+++ Records for this task +++

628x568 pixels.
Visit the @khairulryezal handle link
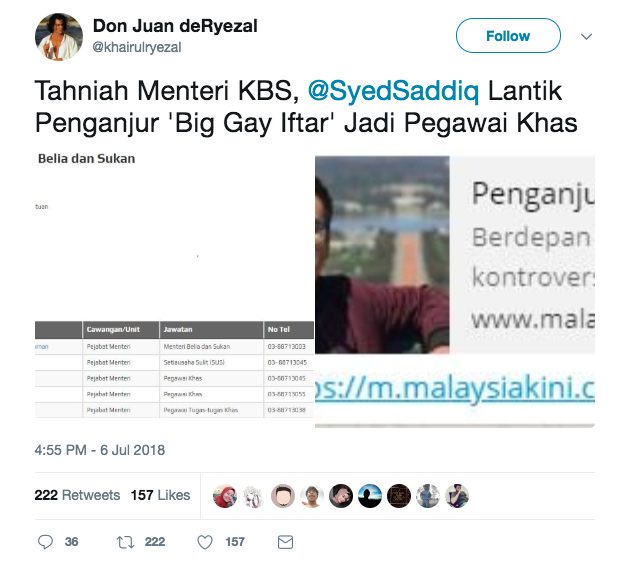tap(137, 47)
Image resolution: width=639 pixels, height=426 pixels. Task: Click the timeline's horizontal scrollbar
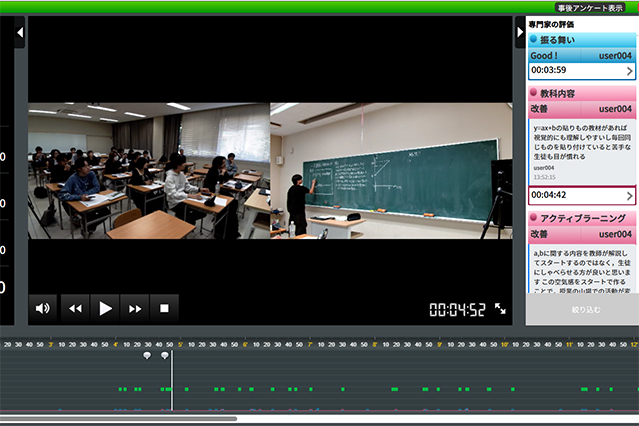tap(118, 418)
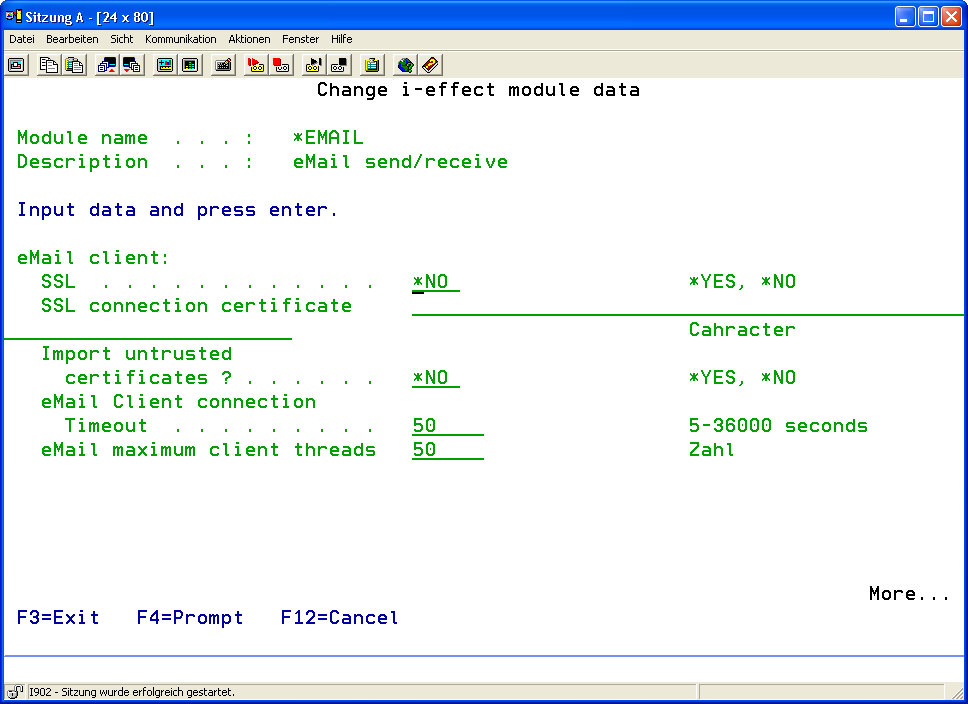Image resolution: width=968 pixels, height=704 pixels.
Task: Open the Aktionen menu
Action: click(249, 39)
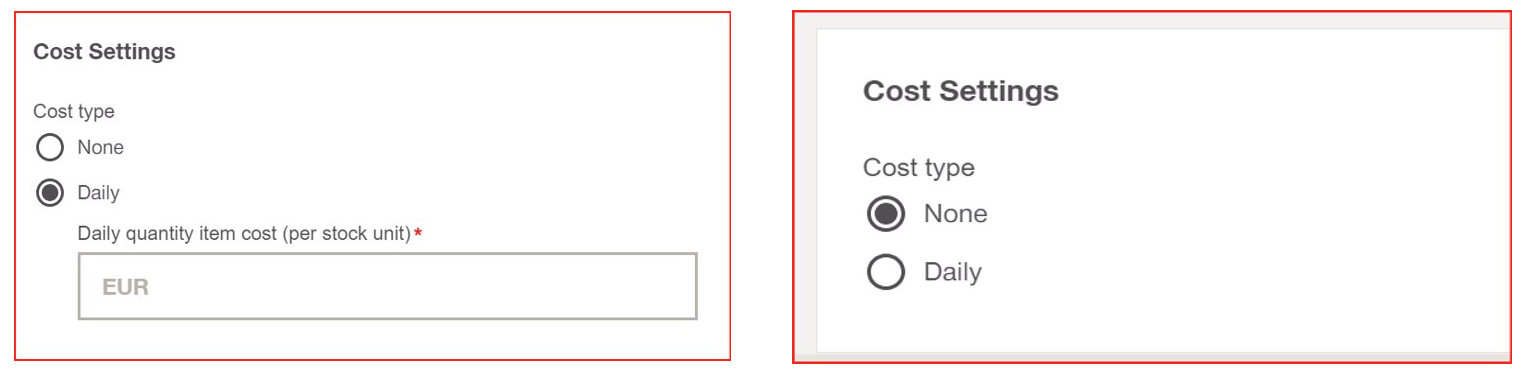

+++

▶ _Assignment_: Leave the pictures aside and print exactly, and only, the lines from the one with "Image resolution: width=639" through the end of the data, both included.

▶ _Response to the task_:
Image resolution: width=639 pixels, height=426 pixels. Task: Click the timeline's horizontal scrollbar
tap(118, 418)
Image resolution: width=968 pixels, height=704 pixels.
Task: Open the Aktionen menu
Action: click(249, 39)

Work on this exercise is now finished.